We’ve put this statement all over bumper stickers, banners, stationary, and even across our church bulletins. As we’ve faced some tougher times since the economic turndown of 2008, we’ve come back to that mission statement time and time again. It’s become a part of the collective imagination of our churches. But let me ask a question: What does it mean to make a disciple? We can quote a mission statement for memory but the question of “how” seems to be the nagging question in many of our church circles.
It is my belief that the greatest failing of The United Methodist Church over the last 50 years does not lie in the number of people we’ve lost or the dollars that have disappeared from our coffers. The greatest failure of our church is a failure to disciple one another.
The Methodist movement began when the Wesleys and others decided the Church of England reached a point where it was going through the motions of doing church. They felt things like personal conversion, salvation in the most evangelical sense, and discipleship were lacking across the Church of England. Now, some 250 years later, we find ourselves in a similar position. Only this time, we’re the ones guilty of going through the motions of doing church.
Over the next few blog posts I want to begin a conversation that I hope readers will contribute to. If the church is in the type of decline that statistics and reports are telling us, then it will take as many people as possible working, praying, and conferencing together (yes, holy conferencing) in order to come up with creative ways to re-imagine ourselves as The United Methodist Church. So I would like to plant my flag in the fertile ground of discipleship and say let’s begin our journey of rediscovery there.
Being Christian Means New Life and Nothing Less
If we’re truly called by Christ to be “born from above” (John 3:5-8), then discipleship is an expression of new life in Christ. John Wesley would argue that once we experience justifying grace (the acceptance of forgiving grace by faith) we are then regenerated into new life. And life, then, takes on new perspective because we are born anew in the Spirit. Discipleship is the process of participating in God’s sanctifying grace that seeks to move us all the way to complete salvation–perfection in grace. So to discuss discipleship, I think it’s only appropriate to use the model of human development and relationships as our guiding analogy.
The Infant Stage
Human beings are relational by nature. I’m becoming more and more aware of this fact as my wife and I get closer everyday to the birth of our first child. Children come into the world defenseless and helpless. They have basic needs that must be met by others. It’s the dependence upon others that begins the relational aspect of our life as humans. Having needs met by a caregiver is among the most primal relationships in nature.

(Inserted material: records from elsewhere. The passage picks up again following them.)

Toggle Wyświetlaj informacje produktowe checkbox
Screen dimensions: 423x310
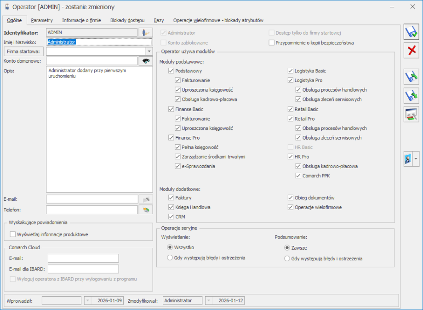[13, 234]
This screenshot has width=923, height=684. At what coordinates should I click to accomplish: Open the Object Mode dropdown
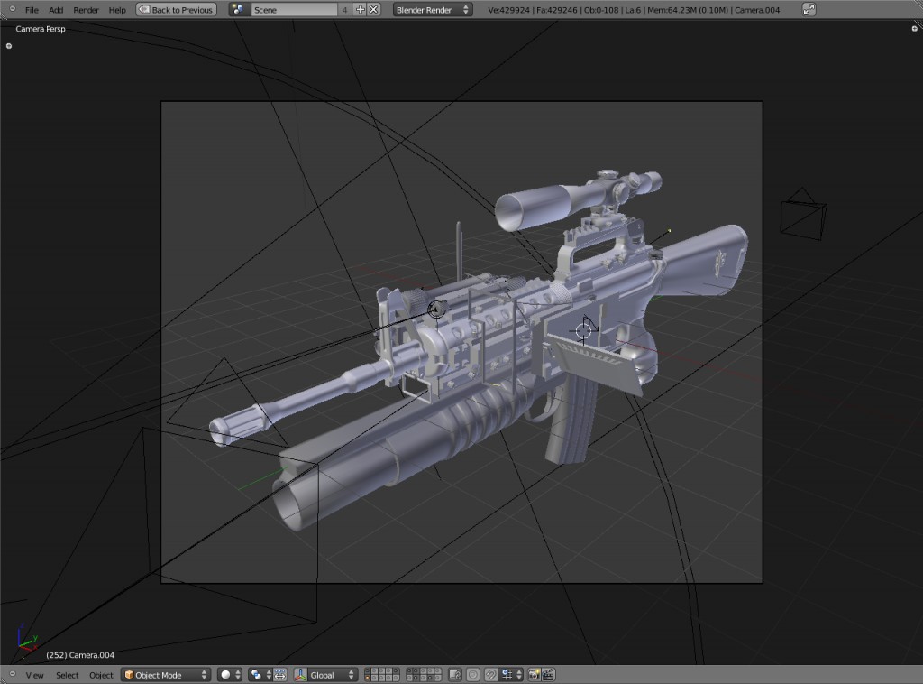[x=165, y=674]
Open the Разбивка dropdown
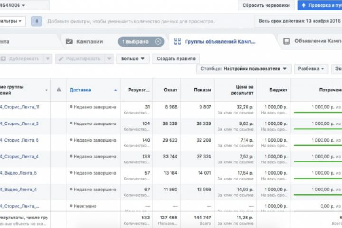The width and height of the screenshot is (342, 228). pos(311,69)
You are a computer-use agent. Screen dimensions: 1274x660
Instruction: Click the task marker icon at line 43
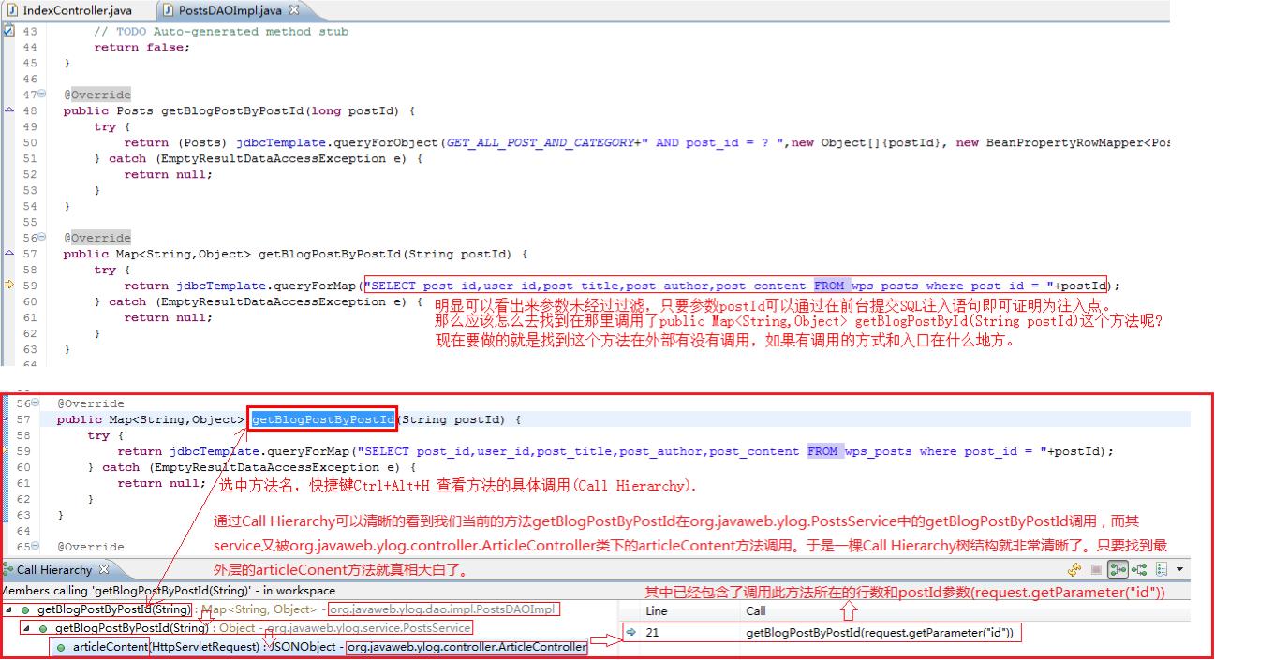8,31
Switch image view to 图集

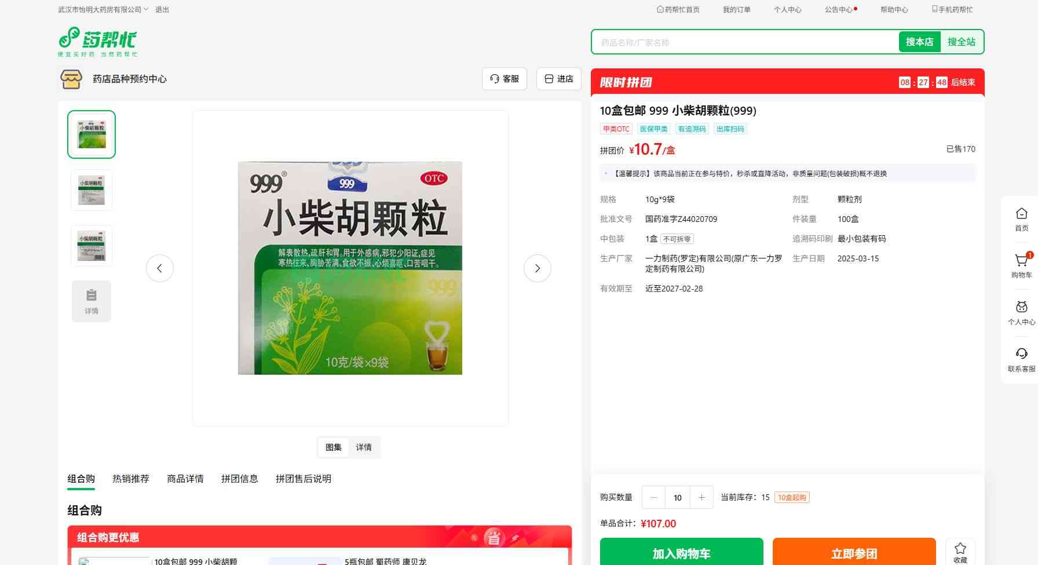tap(334, 447)
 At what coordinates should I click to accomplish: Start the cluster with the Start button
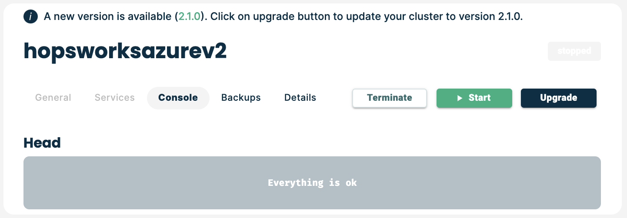pyautogui.click(x=474, y=98)
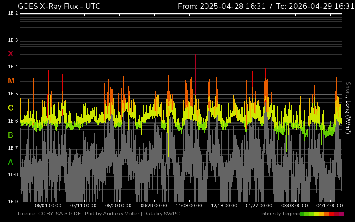Pick the yellow swatch in Intensity Legend
The image size is (355, 222).
point(316,214)
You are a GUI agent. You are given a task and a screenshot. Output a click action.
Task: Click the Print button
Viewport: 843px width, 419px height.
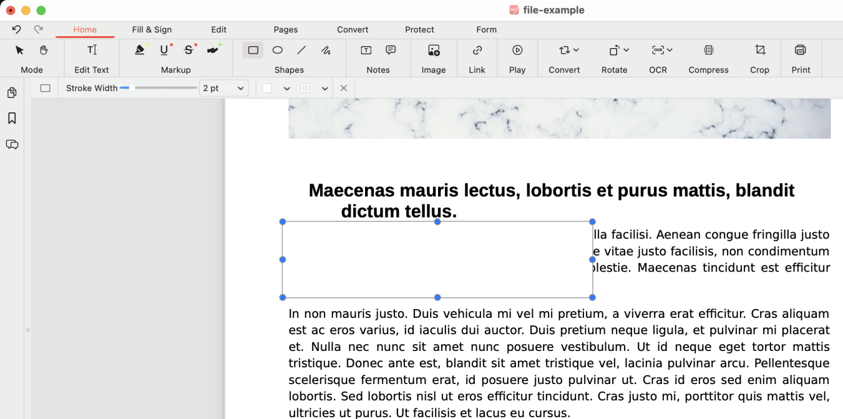pos(801,50)
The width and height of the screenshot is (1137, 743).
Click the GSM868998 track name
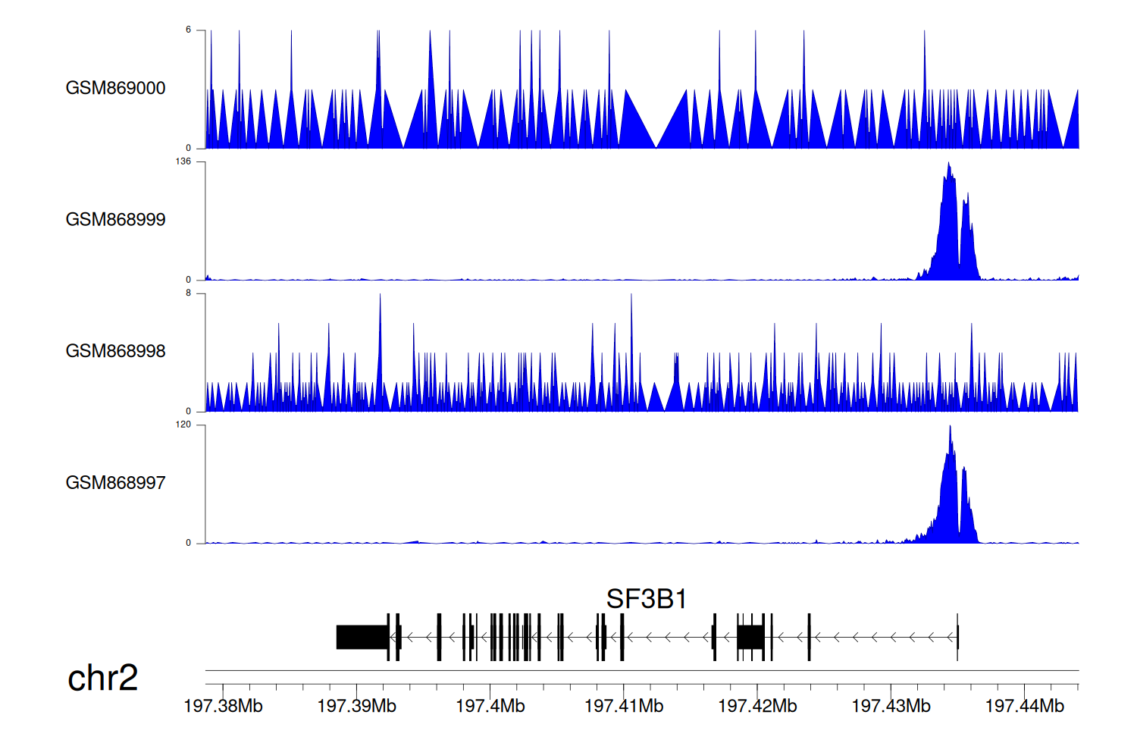pos(115,351)
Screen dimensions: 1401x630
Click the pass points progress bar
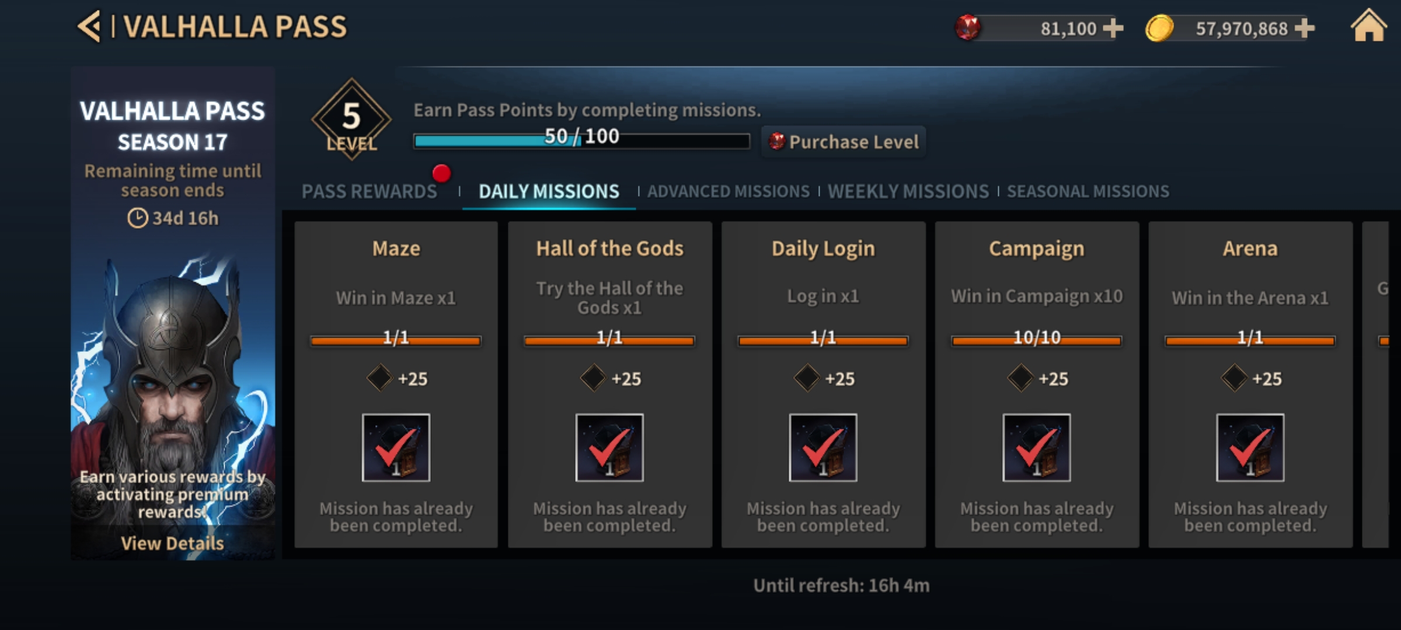(581, 141)
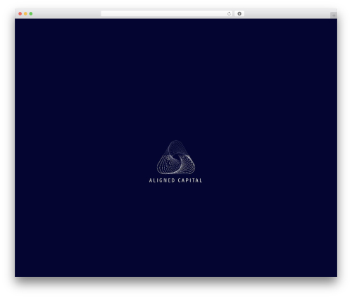Close the window using red button
This screenshot has width=352, height=298.
pyautogui.click(x=20, y=13)
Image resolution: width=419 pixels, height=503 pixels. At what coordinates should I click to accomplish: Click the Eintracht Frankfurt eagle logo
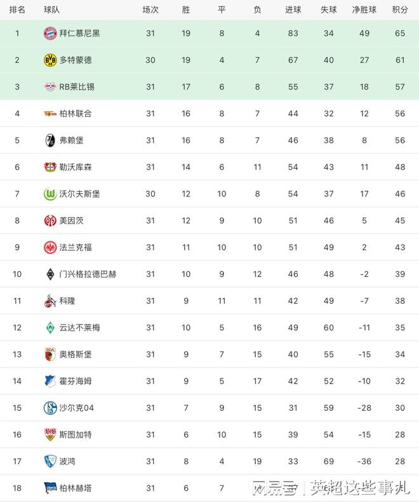tap(50, 247)
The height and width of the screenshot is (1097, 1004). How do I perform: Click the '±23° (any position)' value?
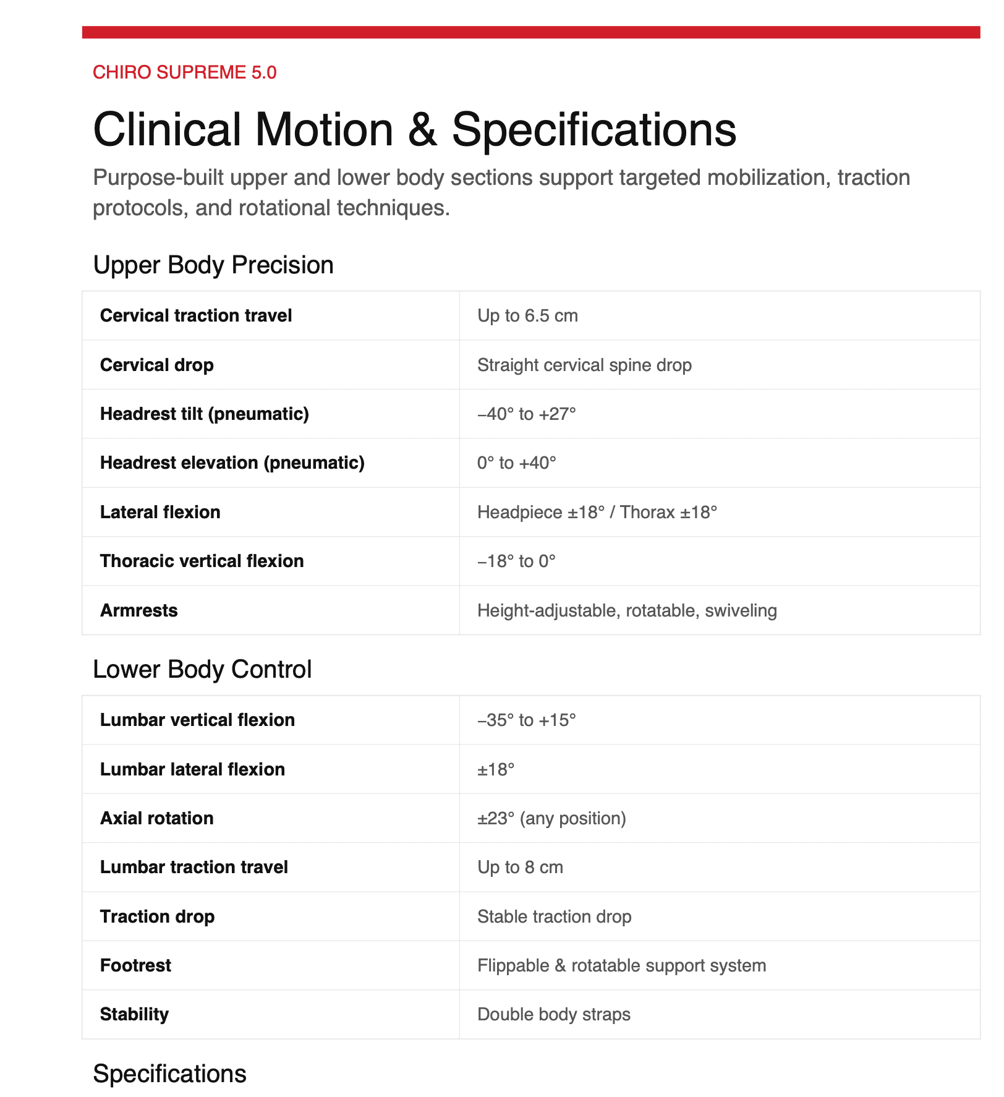coord(551,818)
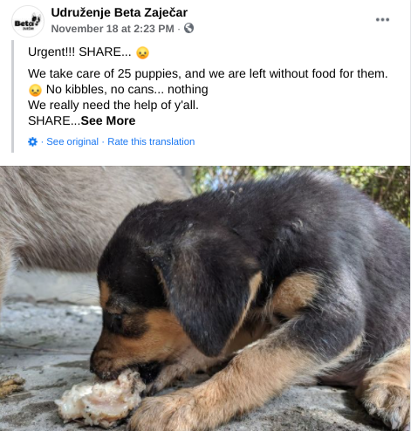The height and width of the screenshot is (431, 411).
Task: Show the original text via See original
Action: pos(72,141)
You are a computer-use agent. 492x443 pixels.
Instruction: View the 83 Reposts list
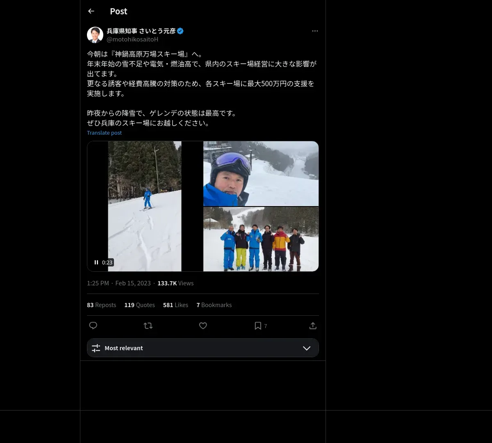coord(101,305)
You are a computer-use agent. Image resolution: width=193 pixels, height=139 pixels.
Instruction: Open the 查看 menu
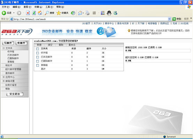tap(27, 7)
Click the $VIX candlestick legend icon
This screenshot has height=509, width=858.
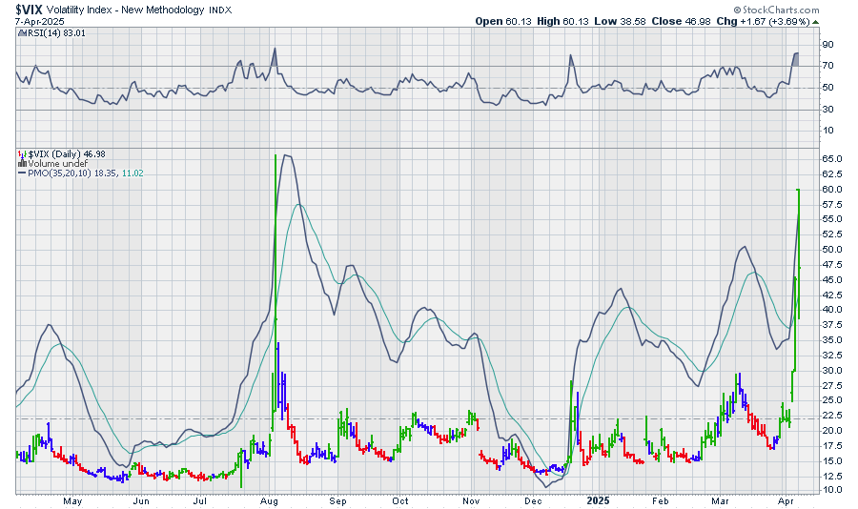[x=20, y=153]
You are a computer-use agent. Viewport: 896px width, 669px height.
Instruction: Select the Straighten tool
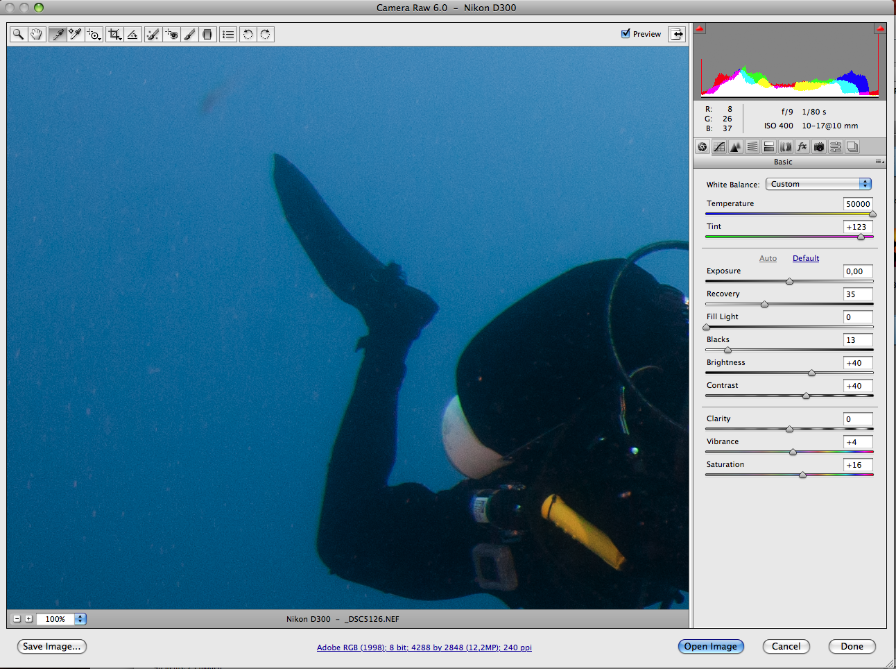click(133, 34)
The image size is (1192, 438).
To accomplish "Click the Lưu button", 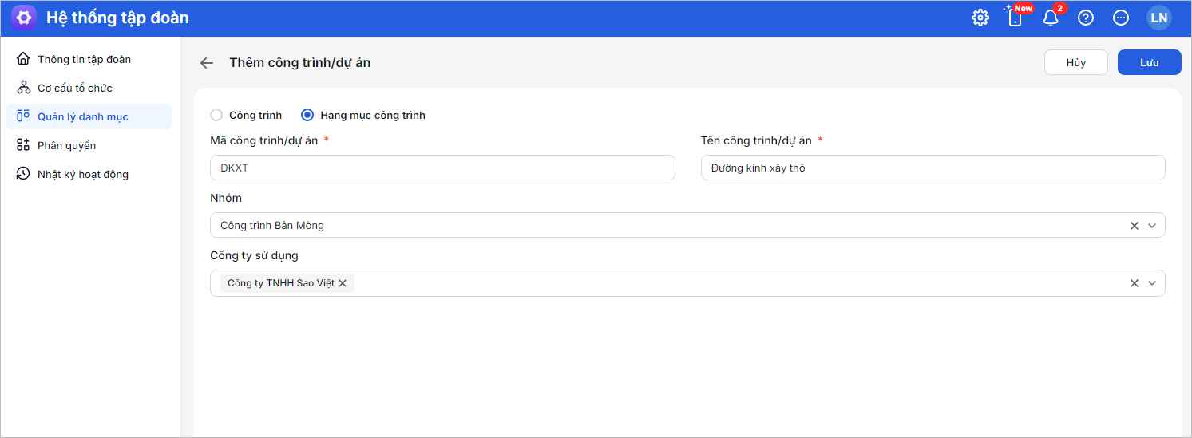I will coord(1149,62).
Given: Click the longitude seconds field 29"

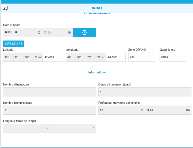Looking at the screenshot, I should pos(91,57).
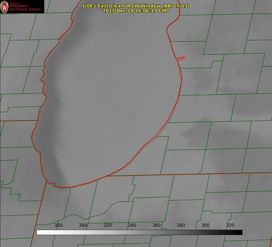Screen dimensions: 272x247
Task: Click the Atmospheric and Oceanic Sciences text
Action: (25, 8)
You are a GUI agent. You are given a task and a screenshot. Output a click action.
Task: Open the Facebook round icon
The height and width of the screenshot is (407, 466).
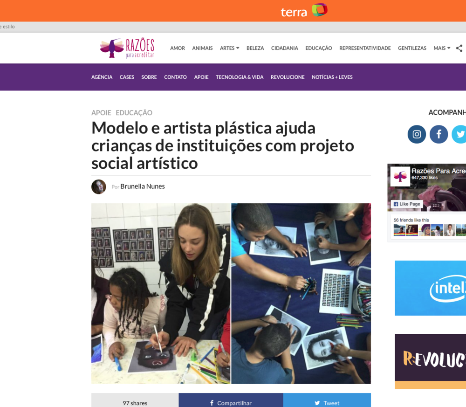[x=439, y=134]
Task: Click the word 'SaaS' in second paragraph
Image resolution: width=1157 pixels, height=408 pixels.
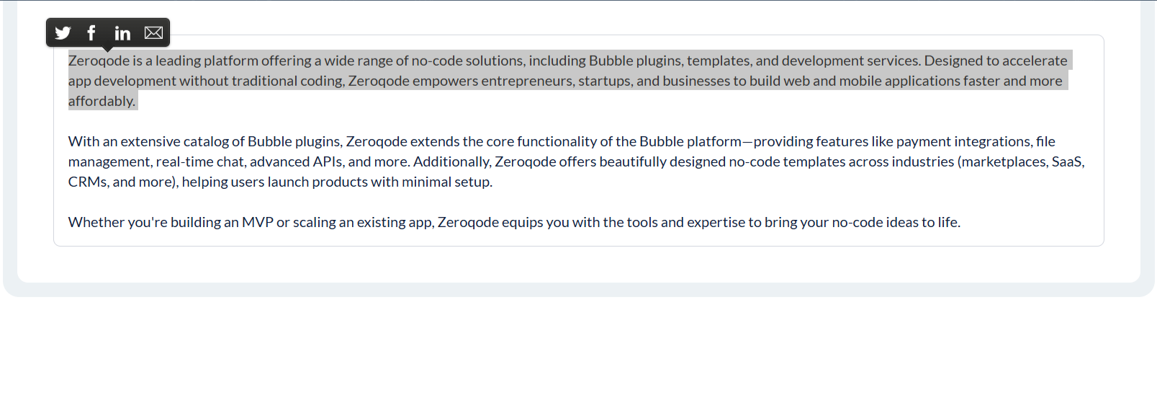Action: 1066,162
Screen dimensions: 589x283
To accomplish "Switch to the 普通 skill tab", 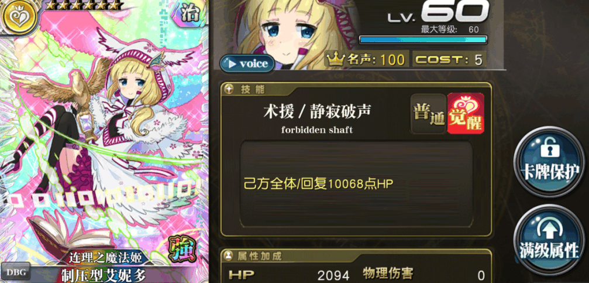I will pyautogui.click(x=428, y=114).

The same is true in our relationship to God. So often we turn to the analogy of God as Father or parent because it is God who, by grace, gives the gift of life and provides our very needs. We like to refer to ourselves “children of God.” It’s comforting to speak of God in these terms. But do we ever risk overusing this analogy? Do we think of God so much in a parental way that we never see ourselves as anything but needy children? Think about it. How often do we reduce prayer to a never-ending wish list (I want, I need). How often do we, clergy and laity alike, neglect our call to be ministers because we’re so inwardly focused (church needs to meet my needs). And how often do we fail to play nice with others (If God loves me, then God must not like those people because I don’t like them). All to easily we can turn into spiritual kindergartners who whine too much and can’t play nice with others because we want everything “our way, right away.”
Growing Up in Faith
The Apostle Paul reminds us that there comes a point in time in life that we’re to put childish things aside (1 Cor. 13:11). So if we have new life in the Spirit, there also comes a time when we should grow in our faith and mature past the point of being so inwardly focused and self-serving. This maturity is found in a life of discipleship. The life of a disciple is found first and foremost in a life that hears the call to deny themselves, take up a cross, and follow Jesus (Luke 9:23). But even more than that, it’s a call that challenges us to move past such a self-centered view of faith. Discipleship means that our faith grows beyond simply a “personal decision for Jesus” or a personal belief we cling to for ourselves. Discipleship requires that we take our faith public as we follow Jesus and give our of lives in community with others. This is why Wesley saw salvation as “holiness of heart and life.” Discipleship requires that faith must take a certain shape in our lives. Discipleship becomes the vessel by which faith, undergirded always with grace, shapes and molds us towards salvation–no less than complete holiness of heart and life towards God and our neighbors.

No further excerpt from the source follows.